Re: [PATCH 2/9] xfs: add support for large btree blocks

Dave Chinner <david@xxxxxxxxxxxxx> · Fri, 22 Feb 2013 12:34:56 +1100

On Fri, Feb 15, 2013 at 03:20:15PM -0600, Ben Myers wrote:
> On Tue, Jan 22, 2013 at 12:25:53AM +1100, Dave Chinner wrote:
> > From: Christoph Hellwig <hch@xxxxxx>
> > 
> > Add support for larger btree blocks that contains a CRC32C checksum,
> > a filesystem uuid and block number for detecting filesystem
> > consistency and out of place writes.
> > 
> > [dchinner@xxxxxxxxxx] Also include an owner field to allow reverse
> > mappings to be implemented for improved repairability and a LSN
> > field to so that log recovery can easily determine the last
> > modification that made it to disk for each buffer.
> > 
> > [dchinner@xxxxxxxxxx] Add buffer log format flags to indicate the
> > type of buffer to recovery so that we don't have to do blind magic
> > number tests to determine what the buffer is.
> > 
> > [dchinner@xxxxxxxxxx] Modified to fit into the verifier structure.
> 
> This patch is far too large for a good review.  It needs to be split up into
> it's various ideas which you outlined in patch 0.  If you need to add dead code
> in each piece and then enable it at the end, that's fine with me.

You want it broken up into 7 or 8 separate patches - what does it
gain us? It'll take a week for me to do the patch monkeying and to
retest and validate the resulting stack (i.e. it is bisectable, each
patch passes xfstests, etc), and in the end the code will be
identical.

As I've said before, there's a point where the tradeoff for
splitting patches up doesn't make sense. Asking a developer to do
days of work to end up with exactly the same code to save the
reviewer an hour or two is *not* a good tradeoff. Especially for the
first patch of a much larger 15-20 patch series which contains
several larger and more complex patches....

> Some comments below.
....
> > @@ -59,10 +61,10 @@ typedef __be32 xfs_alloc_ptr_t;
> >  
> >  /*
> >   * Btree block header size depends on a superblock flag.

● Source data
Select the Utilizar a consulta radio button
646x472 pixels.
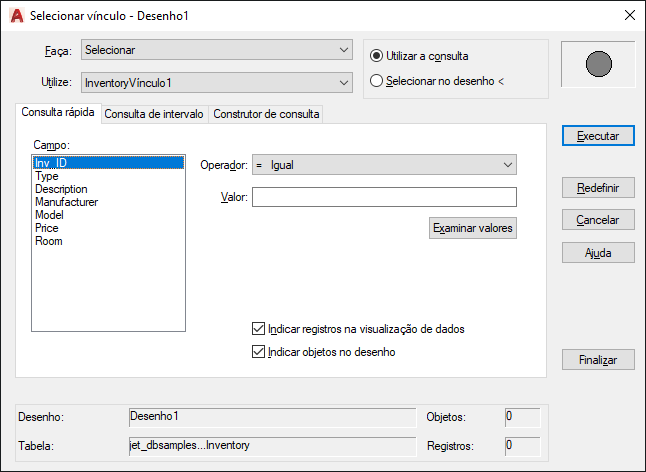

● Exercise aim
Could you write the next part of the XFS large-btree-block patch discussion above, picking up right after its final line?

● Exercise answer
> > - *
> > - * (not quite yet, but soon)
> >   */
> > -#define XFS_ALLOC_BLOCK_LEN(mp)	XFS_BTREE_SBLOCK_LEN
> > +#define XFS_ALLOC_BLOCK_LEN(mp) \
> > +	(xfs_sb_version_hascrc(&((mp)->m_sb)) ? \
> > +		XFS_BTREE_SBLOCK_CRC_LEN : XFS_BTREE_SBLOCK_LEN)
> 
> The allocbt changes seem to be a good fit for their own patch.

It's used in exactly 4 places and three of them are in the next 10
lines. That's trivial to validate as correct without needing them in
a separate patch.

> >  
> >  /*
> >   * Record, key, and pointer address macros for btree blocks.
> > diff --git a/fs/xfs/xfs_attr_leaf.c b/fs/xfs/xfs_attr_leaf.c
> > index f96a734..aa4765f 100644
> > --- a/fs/xfs/xfs_attr_leaf.c
> > +++ b/fs/xfs/xfs_attr_leaf.c
> > @@ -232,7 +232,7 @@ xfs_attr_shortform_bytesfit(xfs_inode_t *dp, int bytes)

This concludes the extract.